Licensing, volunteer organisations, training, and extant community among hams likely plays a strong role.
Well, on the other hand: if there was a Pandemic, Google and Facebook are trusted enough to put some kind of official info out there that could help to mitigate the problem. I’m by no means a Google or FB fan, but if they showed a big banner on their websites what to do to deal with the Pandemic, many people would probably consider it legit.
>> Much of it will be well-intentioned but wrong — like the misinformation spread by the anti-vaccination community today — but some of it may be malicious.
Well, a lot of the misinformation about vaccines has clear financial motives: it's spread by people selling "natural" remedies, homeopathic "vaccines" and so on or making their living by writing books and speaking in talk shows etc.
A while ago, I searched around to find info about a recent glyphosate panic surrounding the Impossible Burger. I kept finding multiple, obscure sites (some nakedly involved in selling "natural health" products) with the same copy-pasted article[0][1][2] but not much else. The article even gives itself away to any sober reader; it's obnoxiously loaded, with a heading, "Impossible Foods Resorts to Insults, Name-Calling to 'Defend' Their Fake Burger". Still, it's cute to see disinfo in action.
No legitimate-seeming news source was saying much about the issue at the time, and older sources were saying the glyphosate levels were within safe limits[3].
In the U.S. we have a medical system where people avoid going to the doctor for fear of cost. I feel like this is not the best system to have in a pandemic or epidemic situation.
When I saw the title, I was expecting an article about how we need to: educate citizens ahead of time about the different ways that disease can spread ensuring they don't fall prey to misinformation, fund more research for monitoring and mitigation, invest in stuff like "you need to let your employees work from home if there's a pandemic if possible, you need to emphasize to healthcare and transportation workers that in an emergency they are going to be needed the way that soldiers are needed in wartime and pay them extra".
But, it's just another demand for everyone to build a permanent apparatus to censor every communication that doesn't come from a very official and accurate source such as the publisher or the author's employer. This line of thinking is basically saying that democracy is a failure -- that most people are a bunch of easily deluded simpletons who have to be herded around for their own good, and they can't even learn ahead of time what they might need to know in a pandemic. Maybe that's part of the answer to a very important question behind all this, which is "why are people losing trust in society's most basic institutions, even when they're right?"
”and they can't even learn ahead of time what they might need to know in a pandemic.”
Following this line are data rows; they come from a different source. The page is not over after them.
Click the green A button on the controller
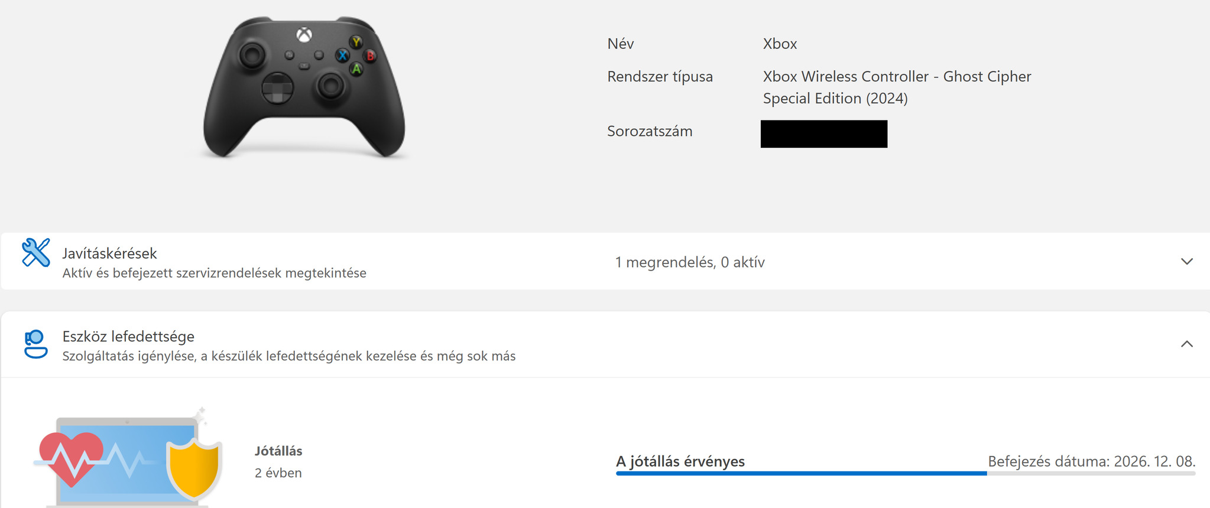1210x508 pixels. click(356, 69)
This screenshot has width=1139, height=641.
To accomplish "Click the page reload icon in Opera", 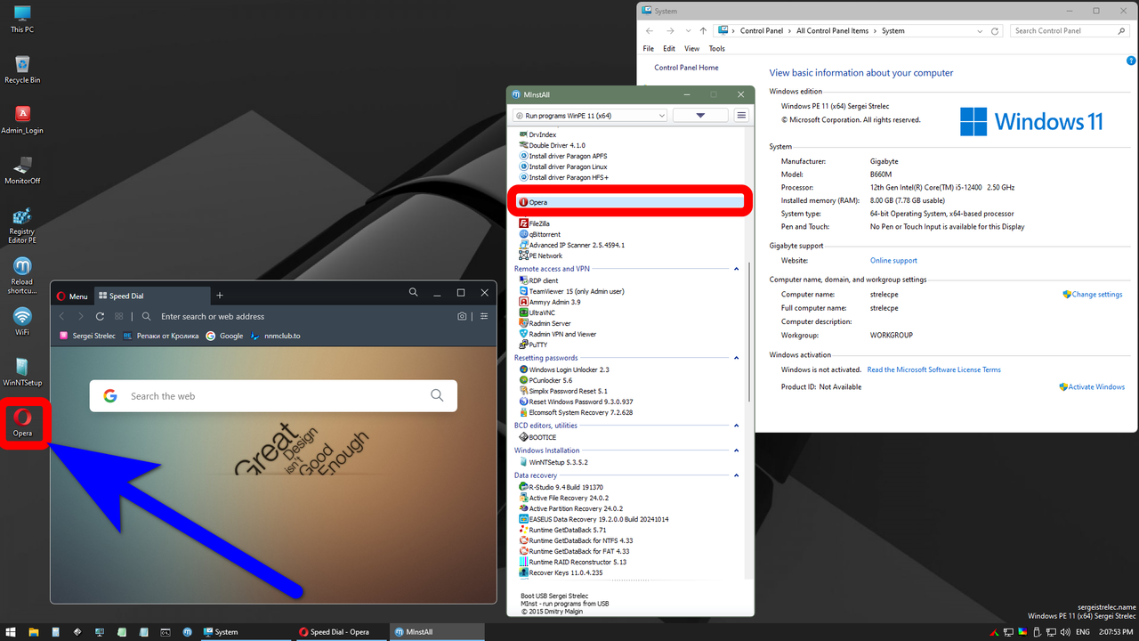I will [x=100, y=316].
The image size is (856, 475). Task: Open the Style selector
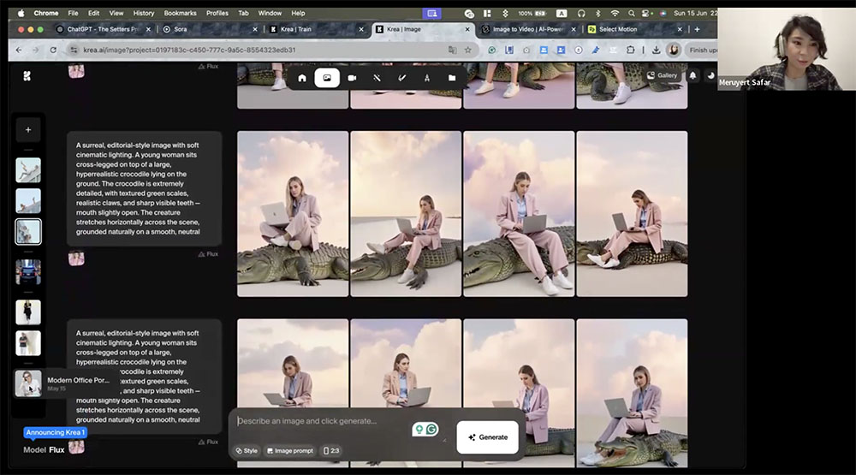pyautogui.click(x=247, y=450)
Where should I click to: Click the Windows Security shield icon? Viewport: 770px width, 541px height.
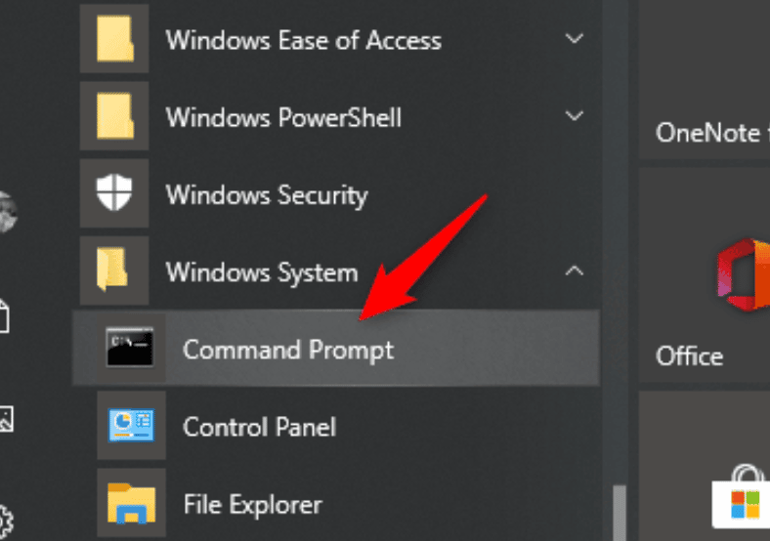[114, 193]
They can, but why would they? The power of society is that we work together. You don’t need to know how to grow wheat, bake bread, or herd cows anymore, either, but that doesn’t make us simpletons.
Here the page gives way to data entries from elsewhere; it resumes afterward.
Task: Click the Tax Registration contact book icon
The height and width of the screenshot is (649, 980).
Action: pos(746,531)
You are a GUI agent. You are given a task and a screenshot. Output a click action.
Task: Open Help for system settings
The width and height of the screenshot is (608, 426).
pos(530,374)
I looked into some recent disease-related misinformation (re Zika) and honestly it would be hard for many people to look at it and immediately say why it was wrong (it was extremely wrong). It wasn't like "putting Vaseline under your nose stops you from getting the flu". So I don't think people can really be prepared for everything ahead of time & there has to be some authority.
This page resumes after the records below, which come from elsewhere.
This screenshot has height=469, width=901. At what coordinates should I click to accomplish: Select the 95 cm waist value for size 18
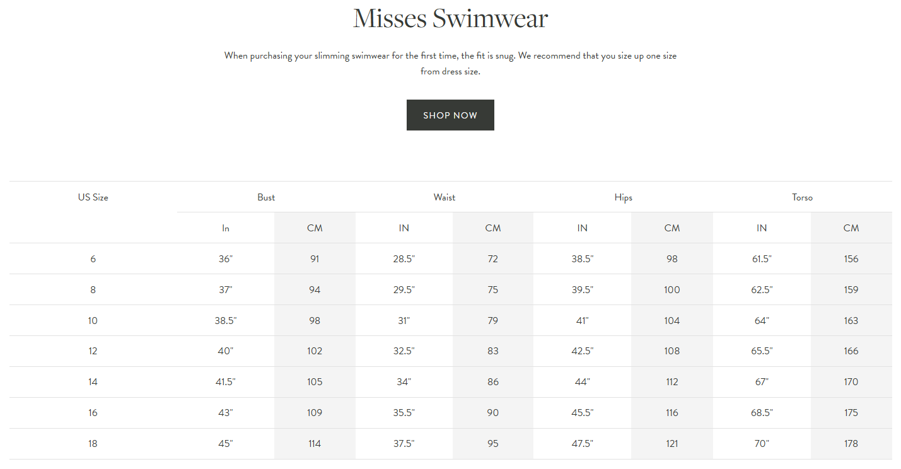[492, 443]
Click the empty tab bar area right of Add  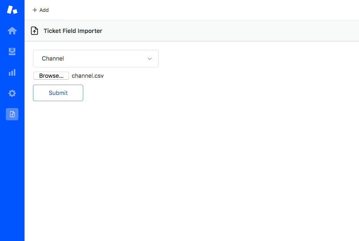(x=212, y=10)
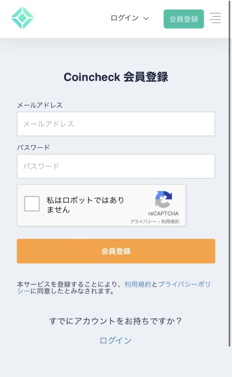
Task: Click the すでにアカウントをお持ちですか？ text
Action: (116, 321)
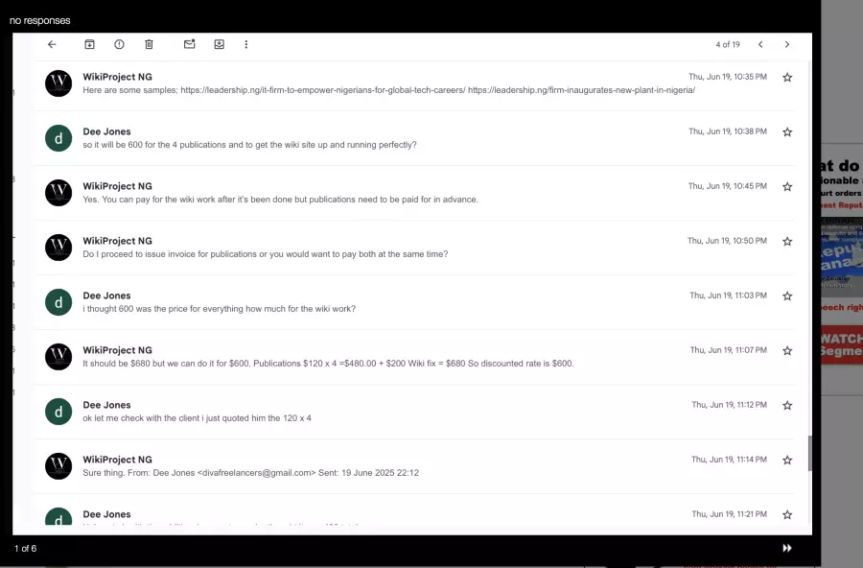Skip forward with the double-arrow button
Viewport: 863px width, 568px height.
[787, 548]
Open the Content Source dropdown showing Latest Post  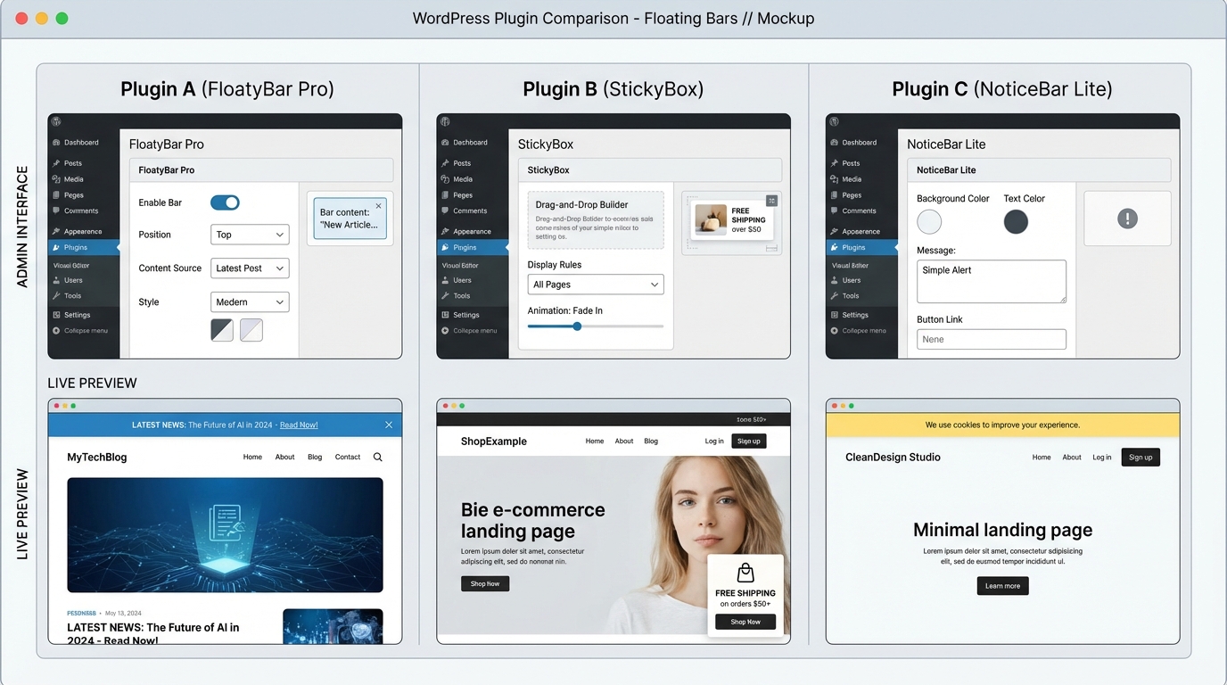click(x=250, y=268)
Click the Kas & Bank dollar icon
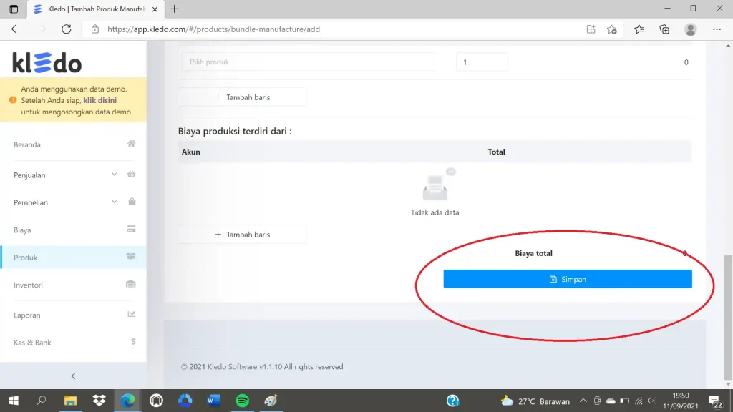This screenshot has height=412, width=733. (x=133, y=341)
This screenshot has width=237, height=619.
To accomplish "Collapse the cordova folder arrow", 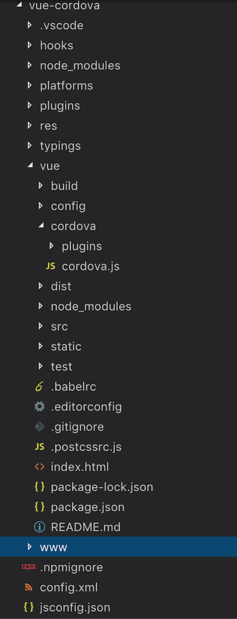I will [41, 226].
I still think that the key problem is that people distrust health and government institutions, not that they're allowed (for now) to post quackery or misinformation. I don't really understand how one gets that way. There are perceptions that public health institutions are politicized. Maybe they've never been friends with a doctor or a health official. Maybe their trust has been broken re health or even some other part of government. You can delete someone's posts pretty easily, but you can't force someone to trust the CDC or whoever. It needs to be built over time.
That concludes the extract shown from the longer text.